Automated Data Ingestion Tools With Pandas: A Love Letter to a Job I Did Not Get

Louis Casanave
Geek Culture
Published in
10 min readFeb 24, 2023

Valentine’s Day, 2023

(Photo by Alexander Sinn on Unsplash)

Last November, I graduated from Flatiron School’s Data Science Program and started the last and most important phase of my career change: getting my first job in data. And I fell hard in love with a job posting, even when trying not to become emotionally attached. C’est la vie. The job had so many features I’d been looking for:

  1. Mission Oriented
  2. Pandas and SQL
  3. Visualization
  4. Team Work Culture

The job had opportunities for creative solutions with R&D, which made me really excited. This job even had a gift for me, like a bouquet of flowers, hidden in the posting. A bulk of the job’s responsibilities would be working on python scripts to help automate the data-ingestion process. Wow! It felt like a gift to realize I could be using Pandas on a higher level.

Being a fan-boy of function-oriented code, I was quite excited to try building Exploratory Data Analysis scripts that were generalized enough to be used across projects. It made so much sense to try and make tools for cleaning data on a larger scale. Scripts offered so much flexibility and could be used together with pipelines in the future for an automated or semi-automated workflow. If the script had enough utility and intuitiveness, it could save time and headaches for my whole team. So, I applied enthusiastically, and started scripting and preparing for an interview I was hoping to land.

Unfortunately, that job was not for me to have. However, much like Sir Thomas Wyatt when he wrote love poems about Anne Boleyn, I have all this evidence of my heart’s desire left to keep me company after my heart’s desire has settled on someone else. And while my fledgling script is still being developed and is certainly no genius work like Whoso List to Hunt, I Know Where Is a Hind, I’ve decided to share this script and what it can do with all of you. What we make while in love can be valuable, even when that love is not meant to be, as Wyatt evidenced.

Without (much) further emo poetry, let’s talk code. This module was designed to help automate getting to know your data through visualizations and tables. It is not intended to produce deliverables to a stakeholder. Rather, it was designed to help speed up the process of beginning to ask the data what it needs to produce a deliverable.

What Does This Module Do?

(Video by the author)

In short, the script takes the user through a series of prompts. A CSV (comma-separated value file,) with a categorical target (the dependent variable or OUTPUT COLUMN of the data) is input by the user. It displays a number of useful visuals and returns a data frame for future use.
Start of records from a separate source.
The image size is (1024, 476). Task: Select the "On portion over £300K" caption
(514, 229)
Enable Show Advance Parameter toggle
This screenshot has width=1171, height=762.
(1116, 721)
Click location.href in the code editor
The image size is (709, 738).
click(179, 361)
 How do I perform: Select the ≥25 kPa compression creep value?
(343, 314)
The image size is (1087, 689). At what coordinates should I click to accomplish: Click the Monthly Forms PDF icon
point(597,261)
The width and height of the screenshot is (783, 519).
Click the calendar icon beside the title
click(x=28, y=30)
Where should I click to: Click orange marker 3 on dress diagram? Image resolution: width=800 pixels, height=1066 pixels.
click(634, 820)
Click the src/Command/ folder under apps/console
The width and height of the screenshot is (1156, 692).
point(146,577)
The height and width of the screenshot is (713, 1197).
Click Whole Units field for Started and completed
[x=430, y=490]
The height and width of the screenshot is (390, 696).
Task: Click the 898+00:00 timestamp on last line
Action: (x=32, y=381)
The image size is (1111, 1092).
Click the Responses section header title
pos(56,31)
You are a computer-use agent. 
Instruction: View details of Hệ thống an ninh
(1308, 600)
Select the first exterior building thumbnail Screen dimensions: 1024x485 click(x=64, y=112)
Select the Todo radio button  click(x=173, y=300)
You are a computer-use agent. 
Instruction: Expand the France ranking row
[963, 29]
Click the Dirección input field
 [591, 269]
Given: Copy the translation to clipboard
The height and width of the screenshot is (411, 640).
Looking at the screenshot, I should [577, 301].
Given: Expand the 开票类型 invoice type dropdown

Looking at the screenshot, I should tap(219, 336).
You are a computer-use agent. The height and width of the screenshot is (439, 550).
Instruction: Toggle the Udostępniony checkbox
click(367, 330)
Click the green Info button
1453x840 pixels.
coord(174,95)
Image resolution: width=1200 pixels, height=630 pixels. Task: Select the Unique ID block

The script is designed to display:

  1. the target variable distribution, and the distribution of all other categorical features
  2. a pivot table with the target as the index and the mean of each numeric feature
  3. histograms of each numeric feature’s distribution
  4. bar plots of the mean of each numeric column on the x-axis, grouped by each target outcome

The idea here is to give the user a quick and dirty view under the hood of the data.

These visualizations and tables can help the user ask the following questions about their data:

  1. Is my target column balanced? If not, I’m going to start thinking about resampling vs synthetic data vs how I hyper-tune my model.
  2. Do I have a categorical feature where there are many one-off values? If so, can I combine any of them?
  3. Are my numeric columns normally distributed (in a bell curve?) Do I need to normalize or transform any of my numeric features before modeling?

When the output of the deploy function deploy_categorical_target_EDA() is saved to df with df = deploy_categorical_target_EDA() , the user can easily keep working with the data in Jupyter notebooks once this function has run its course. This makes for a much smoother workflow than going through each of these steps by hand for each categorical-target dataset you encounter.

But how does this module work? How did I build it?

Making the Module:

I love functions. And this module showcases one of my favorite formats with which to write any code as a bunch of tiny helper functions, organized by the larger functions that deploy them. So let’s take a look at this module, mini-function by mini-function.

You’ll notice I’ve instituted a try and except methodology with my functions. This is what allows my module to keep rolling, even when the data doesn’t have numeric dependent features but does have categorical dependent features and vice versa. I’ve asked the code to display any error message as a dictionary, simply my preferred way to read that kind of output.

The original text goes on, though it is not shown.